伊坂幸太郎さんの『マリアビートル』を読みました。
あらすじ
東京駅を発車した東北新幹線〈はやて〉。
その中には、誘拐された組織の大物・峰岸の息子を救出し、連れ帰る途中の〈蜜柑〉と〈檸檬〉が乗車していた。
さらに、その2人が持ち帰るトランクに入った身代金を狙う〈天道虫〉が…
一方、6歳の息子をデパートの屋上から突き落とした中学生・王子に復讐を果たすため、木村が乗車するが、王子に返り討ちにされてしまう。
感想
『グラスホッパー』に続く「殺し屋シリーズ」の第2弾です。
序盤は、「うーん、ちょっと退屈?」と思ったのですが、終盤に向けて各登場人物が複雑に絡み合い、思いがけない展開があり、一気に引き込まれてしまいました。
ハリウッド映画であれば、「新幹線の中で起きるノンストップアクション!!」とでも、派手な見出しがつくところでしょうが、新幹線の中という状況は、どちらかというと疾走感よりも、一種のクローズド・サークルとして使われているように感じました。

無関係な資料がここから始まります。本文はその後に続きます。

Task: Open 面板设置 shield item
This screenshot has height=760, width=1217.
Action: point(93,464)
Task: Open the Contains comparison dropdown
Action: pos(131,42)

『グラスホッパー』同様、主要登場人物の目線で交互に語られていく形がとられているのですが、読者は何が起きているかを1番把握できる立場にいるため、登場人物1人1人よりもスリルを感じられないところが欠点なのかなぁと思いました。
また、新幹線の中という閉ざされた空間の中で物騒な話しをしているのですが、周りに聞こえたり、感づかれたりしないものなのでしょうか?
いくらガラガラだったとしても、少し疑問を感じてしまいました。
多少気になるところはありましたが、終盤にかけての息をのむ展開は見事。
一読の価値ありだと思います。
また、『グラスホッパー』との共通点がほとんどないため、この作品から読んでも問題ないようになっています。